What this task involves:
Copy the entries out again in full.

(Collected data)
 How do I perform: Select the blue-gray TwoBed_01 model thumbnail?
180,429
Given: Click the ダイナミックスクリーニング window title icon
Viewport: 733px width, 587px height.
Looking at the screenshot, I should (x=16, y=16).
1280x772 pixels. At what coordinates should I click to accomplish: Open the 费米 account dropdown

Completed exercise:
 How do I perform: Select the blue-gray TwoBed_01 model thumbnail?
180,429
Given: Click the ダイナミックスクリーニング window title icon
Viewport: 733px width, 587px height.
Looking at the screenshot, I should (x=16, y=16).
1280x772 pixels. At what coordinates should I click to accomplish: Open the 费米 account dropdown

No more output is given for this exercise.